[TASK STATEMENT]
Search the entries below for "computer", and copy each line where it appears.

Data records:
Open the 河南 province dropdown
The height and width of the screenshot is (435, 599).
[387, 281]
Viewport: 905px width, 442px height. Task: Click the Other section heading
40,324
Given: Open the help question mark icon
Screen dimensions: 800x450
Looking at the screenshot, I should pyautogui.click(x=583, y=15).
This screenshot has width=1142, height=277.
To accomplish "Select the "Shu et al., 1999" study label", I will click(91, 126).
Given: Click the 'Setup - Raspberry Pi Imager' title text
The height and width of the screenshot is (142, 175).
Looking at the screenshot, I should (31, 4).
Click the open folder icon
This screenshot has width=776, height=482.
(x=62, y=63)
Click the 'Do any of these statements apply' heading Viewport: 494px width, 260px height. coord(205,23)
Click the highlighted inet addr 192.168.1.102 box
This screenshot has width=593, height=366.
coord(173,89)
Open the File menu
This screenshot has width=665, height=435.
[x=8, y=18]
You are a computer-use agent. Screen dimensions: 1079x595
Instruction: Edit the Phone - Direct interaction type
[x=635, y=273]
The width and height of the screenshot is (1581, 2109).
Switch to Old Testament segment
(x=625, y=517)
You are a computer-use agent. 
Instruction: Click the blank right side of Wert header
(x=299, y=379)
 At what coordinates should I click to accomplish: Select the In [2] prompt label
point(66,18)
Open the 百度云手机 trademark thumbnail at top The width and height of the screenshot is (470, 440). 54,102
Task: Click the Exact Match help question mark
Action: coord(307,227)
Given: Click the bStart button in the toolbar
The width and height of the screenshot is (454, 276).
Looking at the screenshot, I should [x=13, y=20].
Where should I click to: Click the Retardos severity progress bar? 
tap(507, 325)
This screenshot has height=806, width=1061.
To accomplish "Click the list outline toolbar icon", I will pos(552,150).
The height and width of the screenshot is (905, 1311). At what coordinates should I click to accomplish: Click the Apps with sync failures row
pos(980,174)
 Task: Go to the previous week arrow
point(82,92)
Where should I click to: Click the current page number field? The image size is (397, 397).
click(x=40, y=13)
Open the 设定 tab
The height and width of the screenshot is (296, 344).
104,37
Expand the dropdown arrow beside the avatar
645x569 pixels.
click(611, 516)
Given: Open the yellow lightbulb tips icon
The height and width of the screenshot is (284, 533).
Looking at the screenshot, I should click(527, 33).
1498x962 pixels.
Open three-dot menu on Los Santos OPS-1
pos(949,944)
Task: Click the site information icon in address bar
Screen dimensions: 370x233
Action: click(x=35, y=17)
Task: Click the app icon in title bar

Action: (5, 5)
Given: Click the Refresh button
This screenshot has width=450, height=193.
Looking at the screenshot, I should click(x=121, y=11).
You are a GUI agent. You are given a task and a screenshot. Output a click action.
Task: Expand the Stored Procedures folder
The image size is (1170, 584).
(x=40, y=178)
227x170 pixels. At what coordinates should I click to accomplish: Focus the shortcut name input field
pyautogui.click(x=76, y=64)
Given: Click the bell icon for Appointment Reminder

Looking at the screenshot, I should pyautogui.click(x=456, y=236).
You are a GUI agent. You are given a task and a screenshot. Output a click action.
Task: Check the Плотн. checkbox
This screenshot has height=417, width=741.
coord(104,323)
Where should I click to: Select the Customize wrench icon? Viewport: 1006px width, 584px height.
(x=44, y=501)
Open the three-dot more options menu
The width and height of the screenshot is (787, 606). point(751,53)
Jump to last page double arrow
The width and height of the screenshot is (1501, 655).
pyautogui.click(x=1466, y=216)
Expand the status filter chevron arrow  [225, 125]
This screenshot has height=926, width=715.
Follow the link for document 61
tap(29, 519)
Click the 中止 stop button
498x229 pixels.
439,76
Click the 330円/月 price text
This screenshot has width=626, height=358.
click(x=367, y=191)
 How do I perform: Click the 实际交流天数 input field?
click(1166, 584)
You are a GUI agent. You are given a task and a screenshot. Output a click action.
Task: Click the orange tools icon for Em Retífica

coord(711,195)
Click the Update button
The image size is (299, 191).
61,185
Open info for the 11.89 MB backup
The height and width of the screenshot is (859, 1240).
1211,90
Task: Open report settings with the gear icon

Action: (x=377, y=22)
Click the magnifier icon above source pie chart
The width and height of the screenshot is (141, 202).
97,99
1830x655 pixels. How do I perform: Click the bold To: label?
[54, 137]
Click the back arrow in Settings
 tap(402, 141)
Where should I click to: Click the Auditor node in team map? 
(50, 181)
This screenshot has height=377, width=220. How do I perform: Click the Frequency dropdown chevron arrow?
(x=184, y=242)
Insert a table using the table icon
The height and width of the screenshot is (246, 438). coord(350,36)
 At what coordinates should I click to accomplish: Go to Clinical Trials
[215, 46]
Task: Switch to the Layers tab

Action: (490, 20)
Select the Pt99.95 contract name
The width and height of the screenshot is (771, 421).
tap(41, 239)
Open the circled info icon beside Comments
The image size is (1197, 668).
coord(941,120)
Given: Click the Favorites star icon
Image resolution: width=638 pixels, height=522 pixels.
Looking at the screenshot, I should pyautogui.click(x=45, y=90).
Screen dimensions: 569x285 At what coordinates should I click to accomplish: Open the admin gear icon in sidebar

[FINISHED EXERCISE]
You are a computer-use agent. Screen dimensions: 1079x595
You are a computer-use agent. 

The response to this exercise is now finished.